Living Cells are full of fluid lipid membranes whose main function is to compartmentalize the cell interior and separate the cell from its environment. At the same time, diverse patterns that play essential roles in vital processes form on their surfaces.
PUBLISHED ARTICLE: Phase separation on surfaces in the presence of matter exchange, by Nirvana Caballero, Karsten Kruse and Thierry Giamarchi. PRE Letter (2023)
Cells are considered the fundamental units of life, each surrounded by a fluid membrane. These membranes not only protect the cells but also display captivating patterns on their surfaces, which can be involved in the communication between different cells or between a cell and its environment. The question of the origin of such patterns and the underlying physical principles that govern their formation is considerably challenging, and has long fascinated scientists in Physics and Biology. In our recent study, we present a theory to explain how a possible simple physical principle can be responsible for pattern formation in cell membranes.
Motivation: Patterns in cellular membranes
Living cells are fascinating entities, and at their core lies the fluid lipid membrane, an essential structure that both compartmentalizes the cell interior and separates it from the external environment. These membranes are not just passive barriers; they hold intricate patterns that play crucial roles in vital processes. For instance, protein clusters act as units for sensing signals within and outside the cell, and these clusters can transiently appear or persist, often being associated with specific lipid-rich regions. Another captivating phenomenon is the occurrence of protein waves on these membranes, either stationary or travelling, which can lead to turbulent dynamics. These surface-associated patterns can be reproduced in laboratory experiments outside of living cells, suggesting that they can be the result of a combination of simple mechanisms.

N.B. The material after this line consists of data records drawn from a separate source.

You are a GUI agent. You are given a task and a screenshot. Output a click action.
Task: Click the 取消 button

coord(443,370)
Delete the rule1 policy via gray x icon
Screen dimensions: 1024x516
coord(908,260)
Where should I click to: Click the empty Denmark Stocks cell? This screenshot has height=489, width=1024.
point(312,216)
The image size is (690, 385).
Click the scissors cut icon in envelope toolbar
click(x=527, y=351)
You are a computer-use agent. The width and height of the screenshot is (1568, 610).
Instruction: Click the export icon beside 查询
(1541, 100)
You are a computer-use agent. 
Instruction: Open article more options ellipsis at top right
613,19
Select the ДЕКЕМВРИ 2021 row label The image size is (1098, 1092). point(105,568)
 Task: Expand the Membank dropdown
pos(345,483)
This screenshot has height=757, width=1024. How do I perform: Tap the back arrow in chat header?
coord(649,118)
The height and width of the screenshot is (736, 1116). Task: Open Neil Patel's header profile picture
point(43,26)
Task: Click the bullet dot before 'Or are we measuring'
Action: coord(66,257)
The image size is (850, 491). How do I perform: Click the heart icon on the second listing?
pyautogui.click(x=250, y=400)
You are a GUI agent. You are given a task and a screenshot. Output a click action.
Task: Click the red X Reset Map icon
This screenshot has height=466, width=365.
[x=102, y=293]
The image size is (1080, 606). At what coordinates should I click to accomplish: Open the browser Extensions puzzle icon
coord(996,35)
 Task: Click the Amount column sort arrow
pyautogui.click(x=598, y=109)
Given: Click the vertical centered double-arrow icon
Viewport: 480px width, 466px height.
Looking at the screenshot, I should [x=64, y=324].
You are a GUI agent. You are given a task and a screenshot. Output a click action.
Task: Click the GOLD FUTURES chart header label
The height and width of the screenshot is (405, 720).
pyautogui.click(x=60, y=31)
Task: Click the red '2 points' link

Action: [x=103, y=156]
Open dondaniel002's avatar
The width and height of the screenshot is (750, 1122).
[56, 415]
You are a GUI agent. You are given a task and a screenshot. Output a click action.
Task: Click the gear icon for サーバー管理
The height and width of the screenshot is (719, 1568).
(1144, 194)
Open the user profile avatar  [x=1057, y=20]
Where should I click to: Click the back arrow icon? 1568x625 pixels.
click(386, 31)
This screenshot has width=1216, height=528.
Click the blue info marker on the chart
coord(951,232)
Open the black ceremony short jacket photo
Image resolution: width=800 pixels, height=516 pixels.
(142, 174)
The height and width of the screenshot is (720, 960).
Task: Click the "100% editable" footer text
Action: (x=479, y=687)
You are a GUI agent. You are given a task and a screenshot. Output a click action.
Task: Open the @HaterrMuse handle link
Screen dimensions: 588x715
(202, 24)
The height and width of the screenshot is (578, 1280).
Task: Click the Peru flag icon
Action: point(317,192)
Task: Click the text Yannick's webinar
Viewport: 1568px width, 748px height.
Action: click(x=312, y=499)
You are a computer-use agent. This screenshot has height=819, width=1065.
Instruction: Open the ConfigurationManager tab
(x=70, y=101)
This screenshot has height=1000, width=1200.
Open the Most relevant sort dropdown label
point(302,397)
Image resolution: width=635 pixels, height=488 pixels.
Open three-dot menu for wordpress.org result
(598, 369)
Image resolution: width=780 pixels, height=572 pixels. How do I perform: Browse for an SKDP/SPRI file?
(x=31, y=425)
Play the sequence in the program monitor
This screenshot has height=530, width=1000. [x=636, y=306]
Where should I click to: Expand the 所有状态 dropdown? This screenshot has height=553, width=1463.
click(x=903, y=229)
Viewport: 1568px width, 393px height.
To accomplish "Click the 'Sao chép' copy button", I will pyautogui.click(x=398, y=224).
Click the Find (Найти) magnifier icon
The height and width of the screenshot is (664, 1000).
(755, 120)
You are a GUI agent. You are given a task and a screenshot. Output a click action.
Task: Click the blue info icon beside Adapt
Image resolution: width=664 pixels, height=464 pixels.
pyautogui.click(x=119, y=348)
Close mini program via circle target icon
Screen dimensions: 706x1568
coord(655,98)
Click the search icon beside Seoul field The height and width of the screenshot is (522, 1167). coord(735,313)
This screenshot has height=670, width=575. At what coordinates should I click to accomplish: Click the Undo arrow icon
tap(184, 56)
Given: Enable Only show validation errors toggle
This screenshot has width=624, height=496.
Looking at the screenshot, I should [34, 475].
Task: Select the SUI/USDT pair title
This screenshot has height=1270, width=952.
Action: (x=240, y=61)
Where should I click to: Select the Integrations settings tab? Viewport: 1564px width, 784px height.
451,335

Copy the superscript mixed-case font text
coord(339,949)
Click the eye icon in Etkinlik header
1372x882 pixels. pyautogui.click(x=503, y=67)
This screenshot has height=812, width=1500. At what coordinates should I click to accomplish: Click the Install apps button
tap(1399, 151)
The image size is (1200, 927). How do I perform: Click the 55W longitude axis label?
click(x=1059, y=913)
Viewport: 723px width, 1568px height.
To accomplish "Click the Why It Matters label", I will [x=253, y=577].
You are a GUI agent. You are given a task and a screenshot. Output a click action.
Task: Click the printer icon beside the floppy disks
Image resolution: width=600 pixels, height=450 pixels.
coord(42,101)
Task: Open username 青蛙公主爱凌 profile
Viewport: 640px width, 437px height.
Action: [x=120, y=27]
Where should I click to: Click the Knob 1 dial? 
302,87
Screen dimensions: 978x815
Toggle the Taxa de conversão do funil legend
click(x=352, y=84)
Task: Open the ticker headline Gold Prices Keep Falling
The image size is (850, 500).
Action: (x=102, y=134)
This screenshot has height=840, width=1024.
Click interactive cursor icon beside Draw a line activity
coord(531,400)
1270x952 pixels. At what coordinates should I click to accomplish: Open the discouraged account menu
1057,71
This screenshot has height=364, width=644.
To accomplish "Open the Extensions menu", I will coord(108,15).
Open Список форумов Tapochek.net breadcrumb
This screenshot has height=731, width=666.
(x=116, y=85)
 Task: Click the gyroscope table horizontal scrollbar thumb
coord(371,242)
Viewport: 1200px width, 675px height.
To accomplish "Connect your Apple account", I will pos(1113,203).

The physical principles underlying the formation of these patterns are still not fully understood, and traditional reaction-diffusion systems might overlook critical factors. For instance, convective transport along the membrane surface can play a crucial role, especially in patterns associated with the cellular polymer network known as the cytoskeleton. Additionally, rearrangements on the membrane's surface are essential for creating lipid domains. While lipid phase separation usually leads to complete separation, the interplay of line tension and membrane bending can produce stable domain patterns.
Our theory: A physical mechanism leads to pattern formation in a surface
We present a theory that allows us to make progress in the understanding of pattern formation in cellular membranes.
From a physics perspective, one can simplify the problem to consider the minimum necessary ingredients to disentangle the main mechanisms responsible for an observed effect: our job as physicists consist in determining, from a plethora of many different effects and interactions, which are the ones that play a role in the phenomenon we want to study.
In this case, we consider a surface exchanging matter with a bulk environment, as depicted in Figure 1. Note that, at this theory level, we are searching for a fundamental physical law, which means that we are inspired by observations in cellular membranes but our theory is generally applicable to many kinds of systems.
We describe our system with two different phase-fields: one for matter distribution in the environment and one to describe matter on the surface. We propose that matter can be absorbed and desorbed from the surface with different rates ka and kd respectively. From matter conservation and a generalized hydrodynamic equation for the surface and by integrating the bulk dynamics we obtain a single equation for matter distribution on the surface*.
Our results: Matter exchange and pattern formation
Charateristic domain lenghscales emerge as a consequence of matter exchange rates.
Our analysis of matter exchange between the cell membrane and its surroundings revealed the spontaneous emergence of complex composition patterns on the membrane's surface. These patterns are influenced by the rates at which matter exchanges occur. Intriguingly, we demonstrated that these patterns can exhibit a characteristic length scale, wherein the memory of the membrane's previous states plays a significant role, unveiling an unprecedented aspect of membrane dynamics. These findings not only provide a physical explanation for the internal structure of cellular membranes but also unlock the possibility to understand processes of absorption of living cells.
*This procedure can be done in two ways: an easy one through a Fourier transform of the equations which we explain in detail in the Supplementary Material of our paper, and a more involved one, through writing the Martin-Siggia-Rose action. We still get the same results, luckily.